Die kla­gende Partei reichte darauf unter der­sel­ben Parteibeze­ich­nung wie in der ersten Klageschrift eine Klage beim Han­dels­gericht des Kan­tons Zürich ein und erhob ander­er­seits Beru­fung gegen den Beschluss des Bezirks­gerichts Zürich, mit dem auf die erste Klage nicht einge­treten wor­den war.

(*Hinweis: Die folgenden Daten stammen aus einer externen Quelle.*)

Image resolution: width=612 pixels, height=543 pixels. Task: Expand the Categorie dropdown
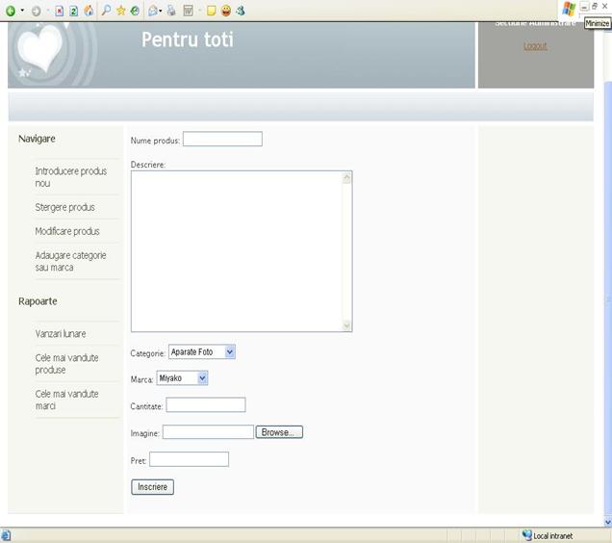pyautogui.click(x=229, y=352)
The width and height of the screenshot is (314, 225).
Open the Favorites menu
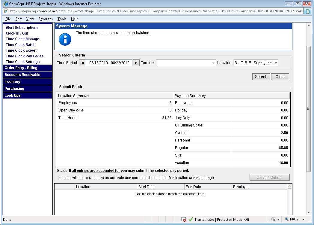(x=46, y=19)
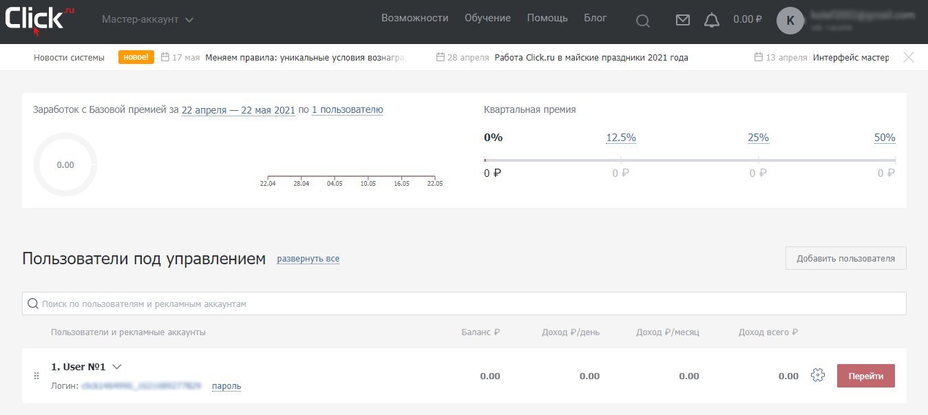Grab the drag handle of User №1
This screenshot has height=415, width=928.
pyautogui.click(x=36, y=376)
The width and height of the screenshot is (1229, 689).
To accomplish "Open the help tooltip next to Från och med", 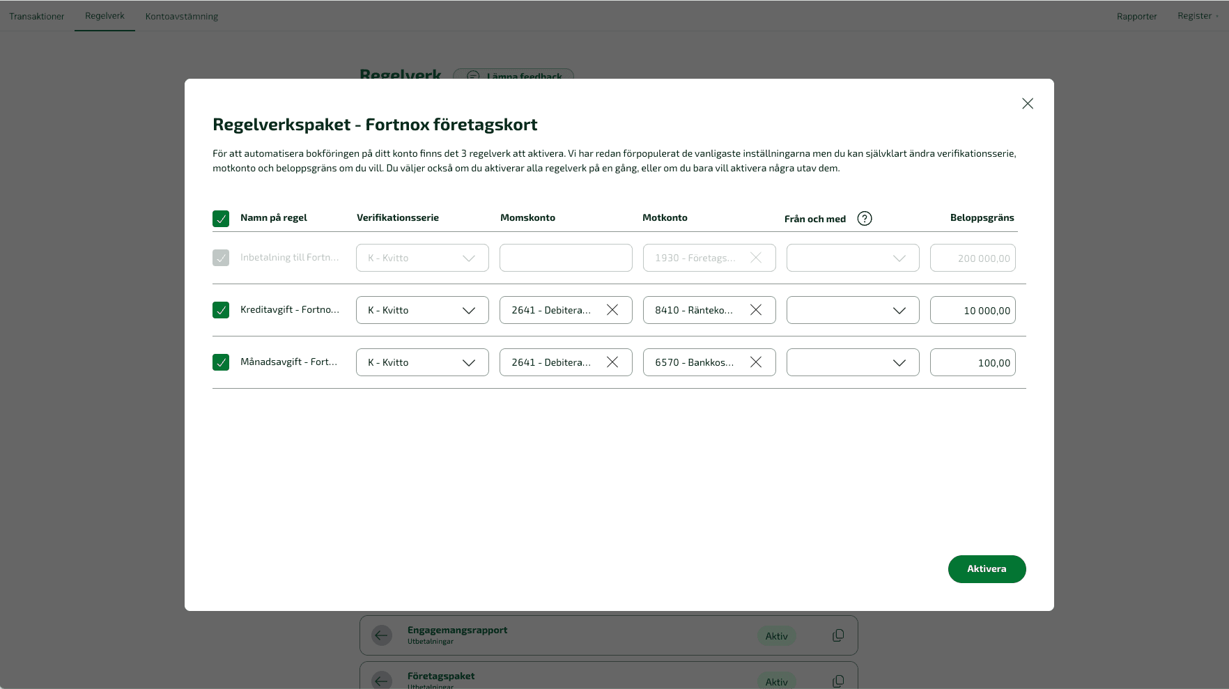I will pos(865,218).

Das Han­dels­gericht Zürich trat auf die Klage nicht ein, weil es das Bezirks­gericht Zürich als sach­lich zuständig erachtete. Das Oberg­ericht änderte sein Rubrum und nan­nte anstelle der “Stock­w­erkeigen­tümerge­mein­schaft U., V.” die einzel­nen Stock­w­erkeigen­tümer. Es hiess die Beru­fung gut und erkan­nte, dass das Bezirks­gericht Zürich für die Klage sach­lich zuständig sei.

Die Beklagte erhob Beschw­erde ans Bun­des­gericht und beantragte, das Urteil des Oberg­erichts Zürich sei kosten­fäl­lig aufzuheben. Das Bun­des­gericht wies die Beschw­erde ab.

Das Bun­des­gericht hat­te zu entschei­den, ob mit dem oberg­erichtlichen Entscheid gegen Art. 6 Abs. 3 ZPO ver­stossen wor­den war (E. 2.3). Nach dieser Vorschrift ste­ht der kla­gen­den Partei die Wahl zwis­chen dem Han­dels­gericht und dem ordentlichen Gericht zu, wenn nur die Beklagte im Han­del­sreg­is­ter oder in einem ver­gle­ich­baren aus­ländis­chen Reg­is­ter einge­tra­gen ist und die übri­gen Voraus­set­zun­gen für ein Ver­fahren vor Han­dels­gericht erfüllt sind.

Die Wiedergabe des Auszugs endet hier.